Midea’s air-conditioning business is naturally the big head. In 2020, its revenue will account for 47.22% of the overall revenue, but consumer appliances have already accounted for 44.37%. Compared with Gree air-conditioning, which accounts for more than 70% of revenue, Midea is no longer an air-conditioning company. As early as 2004, Midea spent 230 million to acquire Valin, which is known for its refrigerator business. In 2016, Midea spent 500 million to buy Toshiba's white power business. In 2018, it paid a high price of 14.3 billion to complete Little Swan's revenue. Since then, Midea has covered the business of air conditioners, refrigerators, and washing machines.


But Midea is unwilling to carry the label of "home appliance enterprise". Externally, it defines itself as a "global technology group", so Midea is always looking for new "technology" tipping points.


"Industrial robots" seem to be the "core" of the technology group recognized by Midea. In 2015, Midea and Japan's Yaskawa Electric established a joint venture company to manufacture nursing and rehabilitation robots. The honeymoon period with Yaskawa is not over yet, and Midea turned its attention to industrial robots. At the beginning of 2017, they spent 29.2 billion to complete the acquisition of the German industrial robot company KUKA. In the same year, Midea announced the acquisition of Gaochuang, an Israeli robotics company that specializes in motion control and servo motors.


Among the world’s four largest robotics companies, ABB in Sweden, KUKA in Germany, FANUC and Yaskawa in Japan, Midea accounted for a quarter, and deep cooperation with the other quarter. It is also considered a heavyweight in the industry. Midea strikes while the iron is hot. Put forward an ambitious strategy, "a new generation of man and machine."


Unfortunately, after three years, this new generation has become more and more ambiguous.


Kuka was struggling in the mud.
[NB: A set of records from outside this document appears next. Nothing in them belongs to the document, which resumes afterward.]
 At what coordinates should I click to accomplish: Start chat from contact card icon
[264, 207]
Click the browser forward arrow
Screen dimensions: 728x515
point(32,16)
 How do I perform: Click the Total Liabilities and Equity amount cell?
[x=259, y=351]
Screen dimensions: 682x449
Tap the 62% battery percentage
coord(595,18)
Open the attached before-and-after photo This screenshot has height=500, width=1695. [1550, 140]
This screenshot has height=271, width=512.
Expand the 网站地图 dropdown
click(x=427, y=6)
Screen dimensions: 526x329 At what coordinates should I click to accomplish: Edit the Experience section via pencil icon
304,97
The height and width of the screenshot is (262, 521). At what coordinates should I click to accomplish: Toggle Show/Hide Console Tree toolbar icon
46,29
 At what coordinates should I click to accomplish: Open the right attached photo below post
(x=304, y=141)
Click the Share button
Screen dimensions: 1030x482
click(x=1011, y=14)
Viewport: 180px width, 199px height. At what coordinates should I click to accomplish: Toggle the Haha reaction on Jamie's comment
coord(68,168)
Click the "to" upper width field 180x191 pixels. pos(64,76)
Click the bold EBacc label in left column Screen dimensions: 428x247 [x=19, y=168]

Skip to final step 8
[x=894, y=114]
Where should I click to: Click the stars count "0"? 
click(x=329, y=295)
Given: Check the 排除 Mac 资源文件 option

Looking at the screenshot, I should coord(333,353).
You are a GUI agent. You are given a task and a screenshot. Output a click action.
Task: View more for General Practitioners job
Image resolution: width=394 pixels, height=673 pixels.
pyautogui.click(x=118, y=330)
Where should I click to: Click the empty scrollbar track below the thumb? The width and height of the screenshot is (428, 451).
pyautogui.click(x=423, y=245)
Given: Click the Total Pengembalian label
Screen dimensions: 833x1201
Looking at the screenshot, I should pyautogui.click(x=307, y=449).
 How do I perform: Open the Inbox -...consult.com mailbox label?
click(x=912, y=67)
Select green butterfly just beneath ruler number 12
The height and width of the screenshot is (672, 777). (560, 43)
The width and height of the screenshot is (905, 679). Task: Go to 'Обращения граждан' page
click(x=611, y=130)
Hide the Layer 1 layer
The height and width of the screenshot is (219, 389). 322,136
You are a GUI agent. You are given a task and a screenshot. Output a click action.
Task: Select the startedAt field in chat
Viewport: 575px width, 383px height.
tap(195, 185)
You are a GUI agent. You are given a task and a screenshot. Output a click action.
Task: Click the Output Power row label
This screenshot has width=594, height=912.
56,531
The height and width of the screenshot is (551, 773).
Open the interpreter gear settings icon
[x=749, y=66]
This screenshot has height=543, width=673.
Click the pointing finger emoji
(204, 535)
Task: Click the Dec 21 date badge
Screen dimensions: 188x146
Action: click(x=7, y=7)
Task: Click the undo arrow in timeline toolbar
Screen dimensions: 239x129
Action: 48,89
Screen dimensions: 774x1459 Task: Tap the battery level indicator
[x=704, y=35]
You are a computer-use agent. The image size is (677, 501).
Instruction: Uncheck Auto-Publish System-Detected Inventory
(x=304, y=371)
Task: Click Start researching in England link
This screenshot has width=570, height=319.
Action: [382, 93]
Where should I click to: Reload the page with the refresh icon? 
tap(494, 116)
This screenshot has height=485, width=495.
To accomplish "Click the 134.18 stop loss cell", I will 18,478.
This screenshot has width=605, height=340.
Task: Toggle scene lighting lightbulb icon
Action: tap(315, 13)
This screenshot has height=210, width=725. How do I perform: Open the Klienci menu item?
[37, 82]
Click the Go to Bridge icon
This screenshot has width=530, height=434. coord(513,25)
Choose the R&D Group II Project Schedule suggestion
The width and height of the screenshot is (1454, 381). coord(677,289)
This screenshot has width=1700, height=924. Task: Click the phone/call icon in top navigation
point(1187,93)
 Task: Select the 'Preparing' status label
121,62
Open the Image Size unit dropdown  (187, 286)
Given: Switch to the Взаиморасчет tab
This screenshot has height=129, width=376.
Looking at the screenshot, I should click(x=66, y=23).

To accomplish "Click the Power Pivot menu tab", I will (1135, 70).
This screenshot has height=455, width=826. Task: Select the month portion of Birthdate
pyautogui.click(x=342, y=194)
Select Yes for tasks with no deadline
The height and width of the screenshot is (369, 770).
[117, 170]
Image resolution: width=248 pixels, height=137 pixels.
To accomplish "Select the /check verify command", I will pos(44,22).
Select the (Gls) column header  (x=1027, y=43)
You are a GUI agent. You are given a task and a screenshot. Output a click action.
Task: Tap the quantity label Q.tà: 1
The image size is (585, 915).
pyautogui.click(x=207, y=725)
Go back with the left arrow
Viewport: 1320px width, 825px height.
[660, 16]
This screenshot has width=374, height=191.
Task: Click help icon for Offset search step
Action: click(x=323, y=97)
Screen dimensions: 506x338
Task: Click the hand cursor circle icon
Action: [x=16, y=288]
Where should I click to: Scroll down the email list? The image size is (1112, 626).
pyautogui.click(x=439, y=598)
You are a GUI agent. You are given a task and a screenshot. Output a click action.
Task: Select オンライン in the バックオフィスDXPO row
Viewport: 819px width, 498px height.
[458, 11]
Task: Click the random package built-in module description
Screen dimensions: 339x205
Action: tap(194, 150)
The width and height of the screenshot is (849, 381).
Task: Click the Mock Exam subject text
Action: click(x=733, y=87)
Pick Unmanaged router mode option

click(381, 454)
One year after the acquisition, all the financial indicators that KUKA produced were very ugly: order revenue and revenue declined, and profits fell by 80%. Their explanation is: the decline in demand from the global automotive and electronics industries has caused the company's revenue to shrink.


Since then, KUKA has been devastated. At the 2019 Annual Meeting of Shareholders, CEO Peter Moen told everyone: The company is now like a ship encountering rough seas on the open sea. The stormy sea turned into a tsunami in 2020, and KUKA directly lost 800 million in that year.


As for the joint venture project with Yaskawa Electric, it will quietly end in 2020.


The temporary frustration of the robot did not weaken the transformational heart of the United States. At the end of 2020, Midea Group reintegrated the four major sectors of consumer electronics, HVAC, robotics and automation systems, and innovative business into the smart home business group, the electromechanical business group, the HVAC and building business unit, and the robotics and automation business group. Weakened the color of home appliance companies.


It can also be seen from the name of the business group that Midea roughly believes that the future direction is B-end and industrialization. When the path is blurred, it can only attack in multiple ways: On February 2 this year, Midea received a 29.09% stake in Wandong Medical and will become the company's new controlling shareholder. This company is mainly engaged in imaging medical devices and imaging diagnostic services. After Internet companies entered the market one after another to build cars, Midea also announced that its Welling will enter the new energy smart car industry to provide auto parts. Previously, Welling mainly made compressors.


It seems that all roads lead to the future, and every road still has a story to tell. From this point of view, Midea’s stock price will bottom out sooner or later. In the A-share market where the wind is raining, the stock price of Midea may still dance after the wind. Back to the highlight moment.


Perhaps what saves Midea's share price will be tuyere and patience.